-- Data records --
— Begin —

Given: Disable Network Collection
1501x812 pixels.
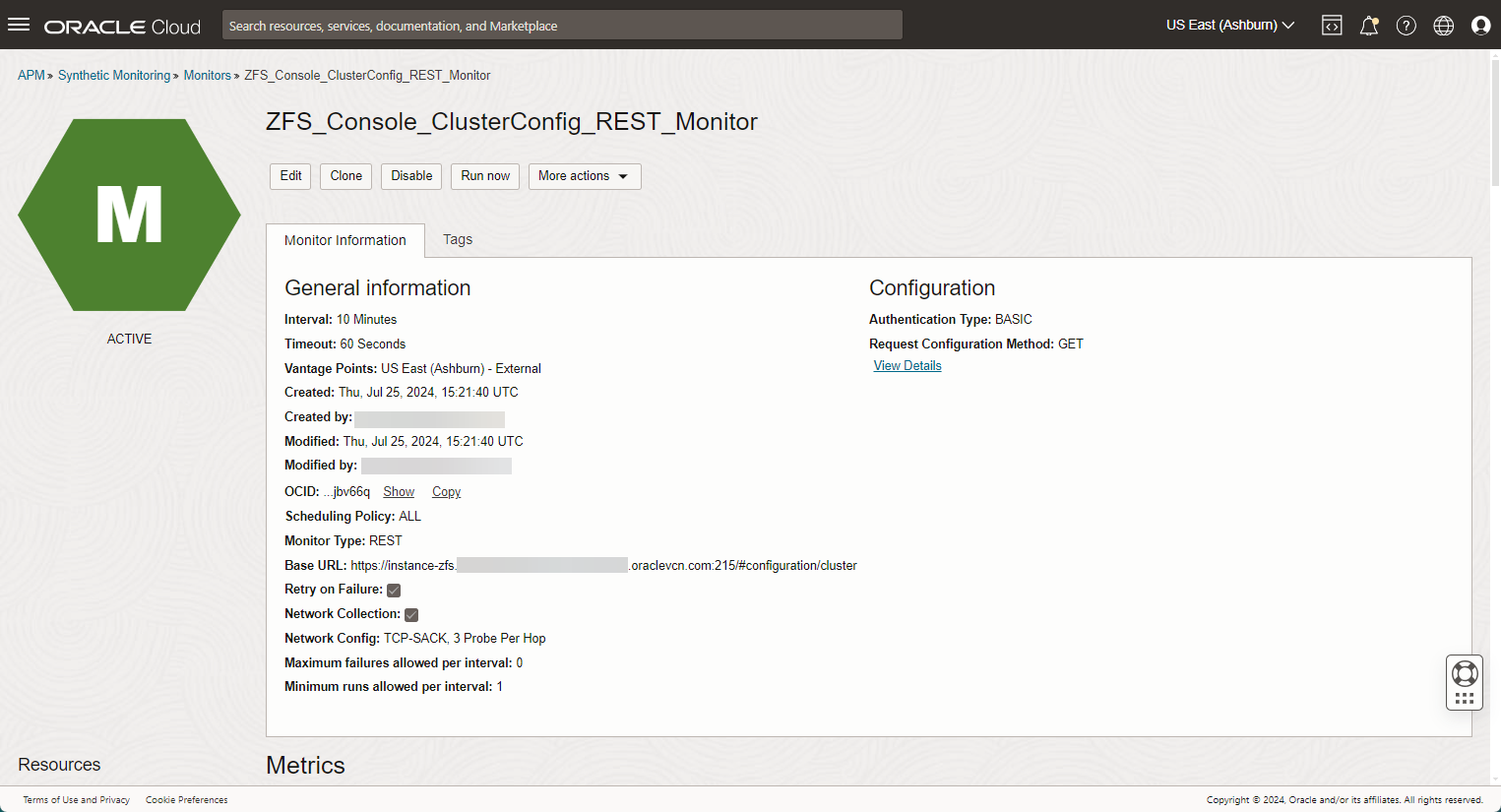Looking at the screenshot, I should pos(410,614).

— End —
— Begin —

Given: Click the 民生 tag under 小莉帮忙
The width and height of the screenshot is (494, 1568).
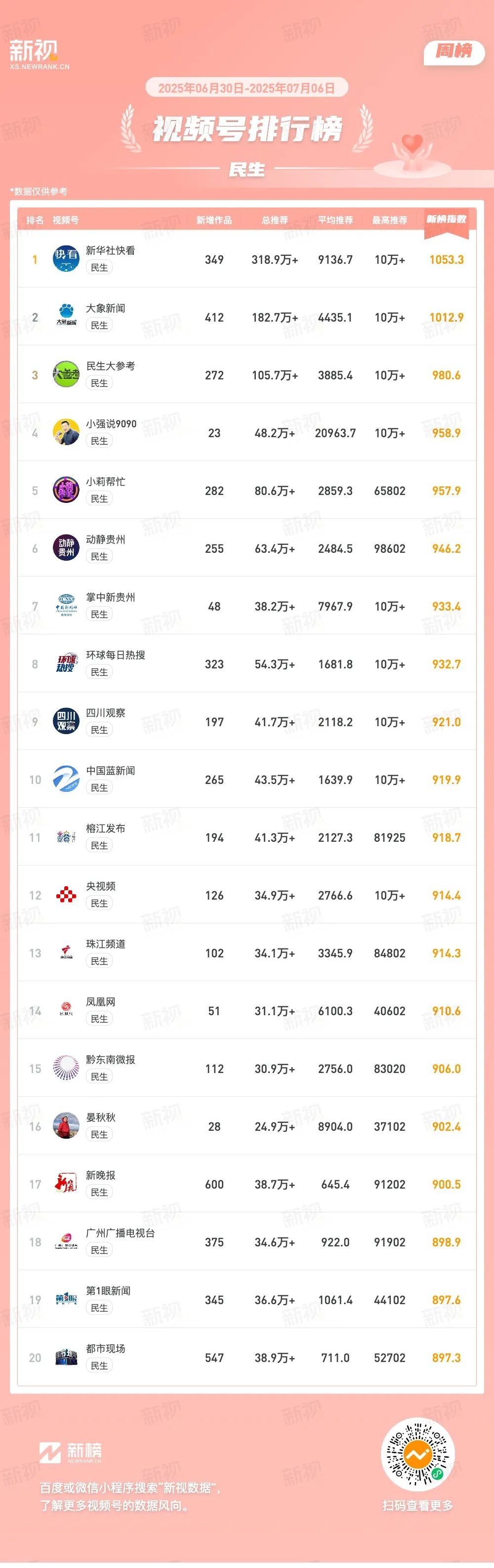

— End —
— Begin —

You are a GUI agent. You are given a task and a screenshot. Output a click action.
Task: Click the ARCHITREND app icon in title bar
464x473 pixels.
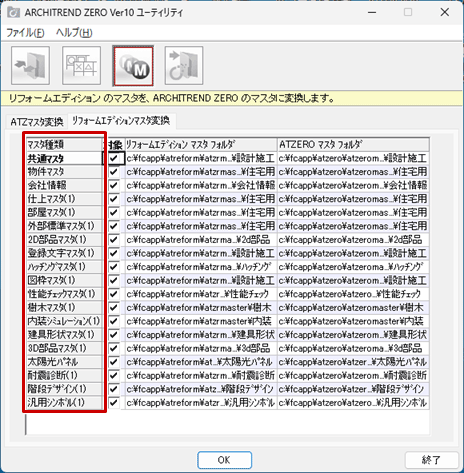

— End —

Reproduce only the lines between the one holding "Given: Click the 民生 tag under 小莉帮忙" and the one holding "The width and", inclusive. Change "width" to "breadth" and leave everything else as it is.

Given: Click the 民生 tag under 小莉帮忙
The breadth and height of the screenshot is (494, 1568).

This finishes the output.